#### [Trabajo a realizar]
¿Qué líneas de los registros contienen la palabra "magnifier"? Enuméralas copiando cada una completa.

#### [Registros mostrados]
•••

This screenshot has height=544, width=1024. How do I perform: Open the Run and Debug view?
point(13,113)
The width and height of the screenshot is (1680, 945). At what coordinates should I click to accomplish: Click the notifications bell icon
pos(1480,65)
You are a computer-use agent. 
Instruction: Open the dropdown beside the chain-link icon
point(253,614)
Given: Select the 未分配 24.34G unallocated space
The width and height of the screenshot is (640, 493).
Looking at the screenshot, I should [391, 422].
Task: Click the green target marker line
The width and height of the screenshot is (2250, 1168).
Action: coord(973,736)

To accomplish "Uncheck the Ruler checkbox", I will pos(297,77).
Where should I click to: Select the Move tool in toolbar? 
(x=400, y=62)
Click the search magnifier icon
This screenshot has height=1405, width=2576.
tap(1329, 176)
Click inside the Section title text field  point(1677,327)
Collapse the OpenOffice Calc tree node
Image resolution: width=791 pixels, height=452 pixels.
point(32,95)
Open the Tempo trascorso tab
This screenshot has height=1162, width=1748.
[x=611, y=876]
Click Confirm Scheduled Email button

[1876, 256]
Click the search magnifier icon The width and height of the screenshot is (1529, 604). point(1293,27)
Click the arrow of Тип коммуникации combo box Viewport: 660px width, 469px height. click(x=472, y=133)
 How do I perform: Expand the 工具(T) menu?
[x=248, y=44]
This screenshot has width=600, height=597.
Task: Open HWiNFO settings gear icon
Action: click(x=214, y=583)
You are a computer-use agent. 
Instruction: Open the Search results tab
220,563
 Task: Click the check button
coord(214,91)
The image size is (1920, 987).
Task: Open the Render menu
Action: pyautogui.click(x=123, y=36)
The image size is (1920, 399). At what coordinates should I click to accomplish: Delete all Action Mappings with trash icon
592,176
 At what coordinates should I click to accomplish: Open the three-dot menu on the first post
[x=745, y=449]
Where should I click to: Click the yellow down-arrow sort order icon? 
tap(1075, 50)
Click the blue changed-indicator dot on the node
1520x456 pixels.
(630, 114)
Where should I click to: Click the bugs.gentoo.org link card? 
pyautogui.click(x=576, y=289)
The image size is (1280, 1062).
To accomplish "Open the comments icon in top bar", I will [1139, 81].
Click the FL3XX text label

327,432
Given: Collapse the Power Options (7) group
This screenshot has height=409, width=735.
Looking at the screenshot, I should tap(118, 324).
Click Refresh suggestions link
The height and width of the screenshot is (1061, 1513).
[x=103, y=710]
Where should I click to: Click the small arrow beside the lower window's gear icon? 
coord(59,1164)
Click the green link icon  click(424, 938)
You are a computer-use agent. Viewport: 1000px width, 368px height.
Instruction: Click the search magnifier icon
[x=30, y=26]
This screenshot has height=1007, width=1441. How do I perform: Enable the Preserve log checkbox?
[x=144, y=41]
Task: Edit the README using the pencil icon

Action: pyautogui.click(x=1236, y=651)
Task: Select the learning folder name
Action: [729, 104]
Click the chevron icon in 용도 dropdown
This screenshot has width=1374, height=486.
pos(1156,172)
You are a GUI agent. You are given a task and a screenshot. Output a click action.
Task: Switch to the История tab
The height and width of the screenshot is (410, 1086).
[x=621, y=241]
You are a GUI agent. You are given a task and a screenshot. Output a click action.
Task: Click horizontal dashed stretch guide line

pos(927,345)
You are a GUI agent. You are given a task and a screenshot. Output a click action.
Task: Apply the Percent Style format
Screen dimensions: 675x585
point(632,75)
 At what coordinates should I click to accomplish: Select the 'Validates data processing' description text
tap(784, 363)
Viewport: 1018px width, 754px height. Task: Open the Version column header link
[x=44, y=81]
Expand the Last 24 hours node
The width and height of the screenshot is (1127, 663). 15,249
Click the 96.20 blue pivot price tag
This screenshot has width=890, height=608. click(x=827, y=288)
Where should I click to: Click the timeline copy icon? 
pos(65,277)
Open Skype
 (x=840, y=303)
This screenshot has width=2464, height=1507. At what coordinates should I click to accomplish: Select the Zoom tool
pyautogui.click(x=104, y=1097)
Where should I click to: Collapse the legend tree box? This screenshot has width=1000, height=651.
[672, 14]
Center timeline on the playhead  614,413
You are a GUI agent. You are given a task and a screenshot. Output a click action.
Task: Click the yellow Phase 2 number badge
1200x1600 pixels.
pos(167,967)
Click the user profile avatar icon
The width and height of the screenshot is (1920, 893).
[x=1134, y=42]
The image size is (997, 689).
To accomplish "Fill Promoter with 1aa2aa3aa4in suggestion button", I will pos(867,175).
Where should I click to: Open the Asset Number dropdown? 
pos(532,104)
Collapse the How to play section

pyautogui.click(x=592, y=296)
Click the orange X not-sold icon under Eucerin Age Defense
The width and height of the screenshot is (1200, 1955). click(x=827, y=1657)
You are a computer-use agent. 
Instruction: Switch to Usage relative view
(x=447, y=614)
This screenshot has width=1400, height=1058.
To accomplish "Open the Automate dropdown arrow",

•••

#### [Respuesta al problema]
Click the search magnifier icon
Click the search magnifier icon The width and height of the screenshot is (1529, 604). point(1293,27)
Instruction: Click the search magnifier icon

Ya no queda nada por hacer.